Très satisfait de son jeune apprenti japonais, son patron allemand cherche à l’embaucher mais rencontre des difficultés administratives. Des compatriotes, déjà installés à Chamonix, lui parlent en même temps du magasin Snell Sports, où une place l’attend en avril 1975. Donald Snell se bat alors pour lui obtenir une carte de séjour. « Trouvez-moi un employé qui parle anglais, un peu allemand et japonais », écrit le chef d’entreprise à la préfecture qui obtient au bout du compte le droit de garder dans ses rangs ce travailleur efficace et dévoué. « La clientèle japonaise était aussi bien plus importante que maintenant. Les grandes expéditions nationales menées par le Japon, comme celle de 1956 au Manaslu ou celle féminine ayant triomphé de l’Everest en 1975 avaient contribué à pousser une partie du pays à s’essayer à l’alpinisme  », se souvient le salarié.

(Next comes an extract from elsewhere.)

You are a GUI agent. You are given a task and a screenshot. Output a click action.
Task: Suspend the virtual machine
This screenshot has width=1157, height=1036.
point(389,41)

48 ans plus tard, Hiroshi travaille toujours au même endroit, mais c’est désormais la petite fille de Donald qui signe ses contrats avant chaque hiver. Au sous-sol, dans l’atelier, le mur qui surplombe son établi est parsemé de vieilles fixations. Des pièces collectors qui rappellent l’évolution technique dont a été témoin le Japonais devenu Chamoniard. Les larges lattes de freeride coincés dans les étaux n’ont en effet plus grand-chose à voir avec les fins skis aux spatules relevés qui pouvaient être à la mode au début de sa carrière.

« Les skieurs sont parfois plus exigeants qu’avant. Ils tendent surtout à mettre trop vite leur matériel au placard »

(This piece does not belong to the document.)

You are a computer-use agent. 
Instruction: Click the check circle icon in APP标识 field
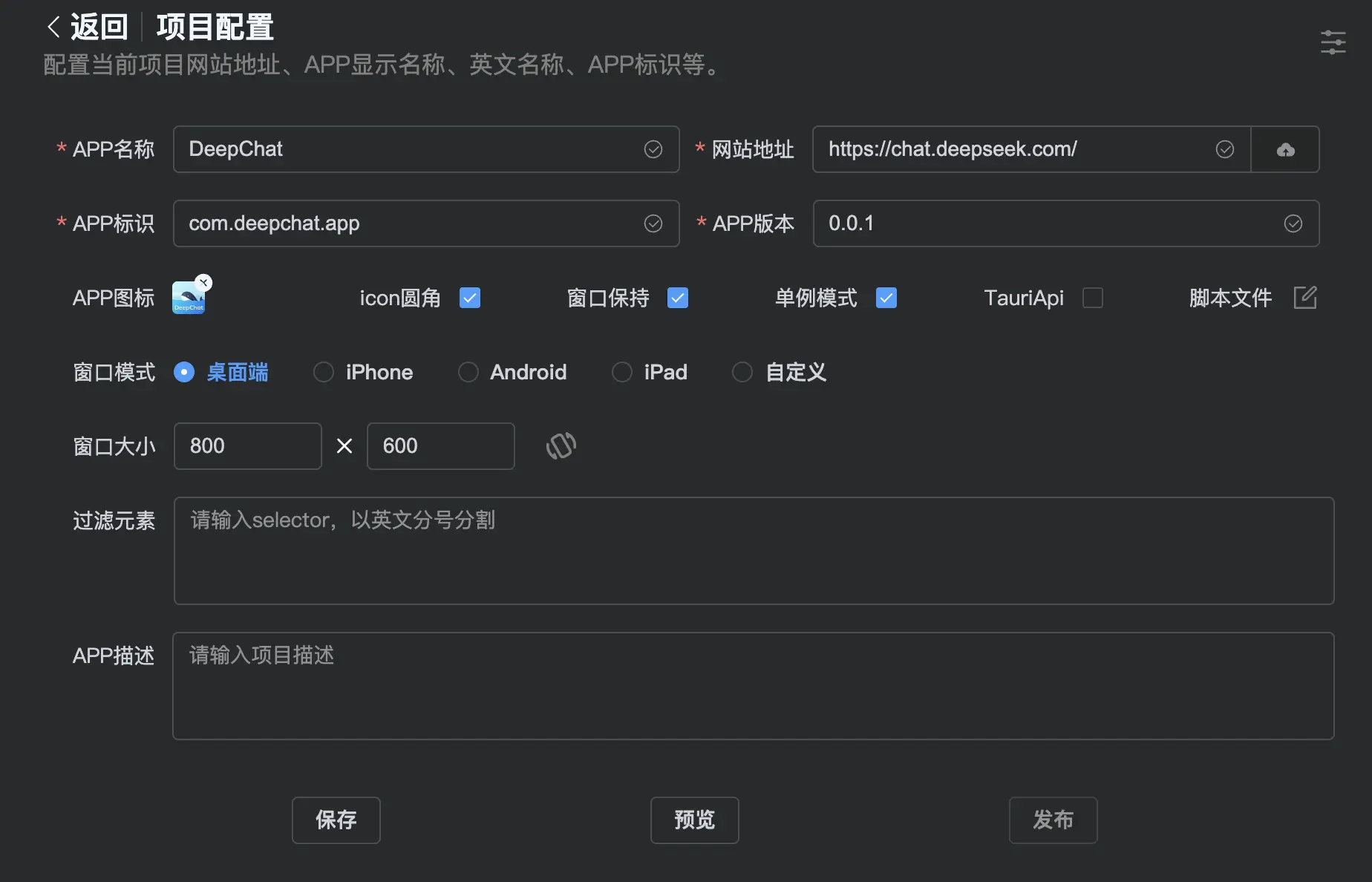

« Les matériaux ont bien changé. On est capable de fabriquer des skis bien plus légers mais très robustes. Tous sont plus petits qu’avant et se sont élargis. Mais la grande différence c’est peut-être plutôt dans la diversité des modèles. Il y a maintenant du matériel pour toutes les pratiques et tous les niveaux », observe le travailleur pour qui l’inventivité reste la qualité première d’un bon skiman.

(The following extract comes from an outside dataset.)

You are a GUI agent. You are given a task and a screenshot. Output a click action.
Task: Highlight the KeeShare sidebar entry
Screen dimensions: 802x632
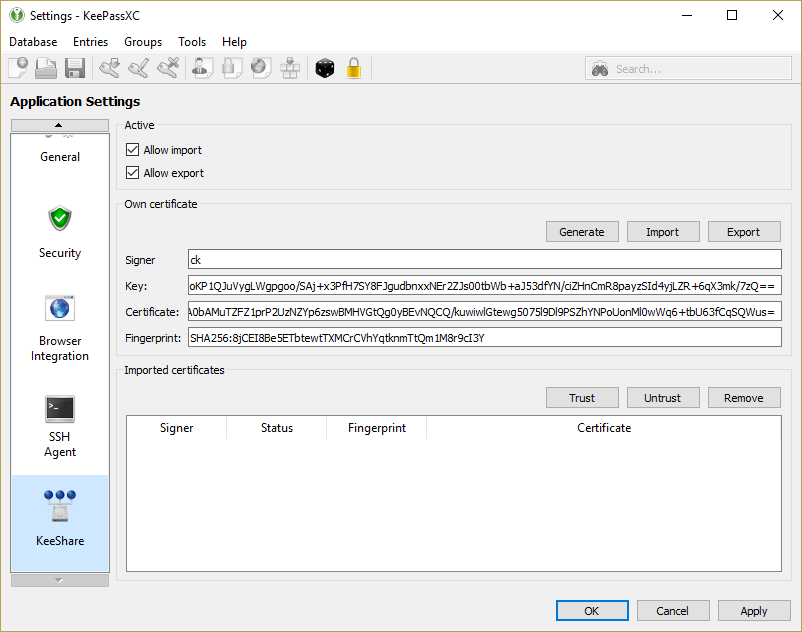pyautogui.click(x=59, y=522)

En autant de temps, l’artisan soignant les carres et les semelles a vu la clientèle se renouveler. « Les skieurs sont parfois plus exigeants qu’avant. Ils tendent surtout à mettre trop vite leur matériel au placard », regrette celui qui fut aussi guide de haute montagne. Pourtant, certains continuent à venir de loin pour confier leurs skis à Hiroshi. Précis, patient et fort d’une expérience quasi unique, ce fils de mécanicien aime trouver des solutions quand d’autres abandonnent. Aujourd’hui, des employés plus jeunes que son fils exercent et apprennent à ses côtés. « Les nouveaux me demandent souvent pourquoi je continue à travailler alors que j’ai l’âge de me reposer, mais j’aime mon métier et j’aime être occupé. » Les paroles d’un sage respecté, qui veut attendre encore un peu avant de rendre son tablier.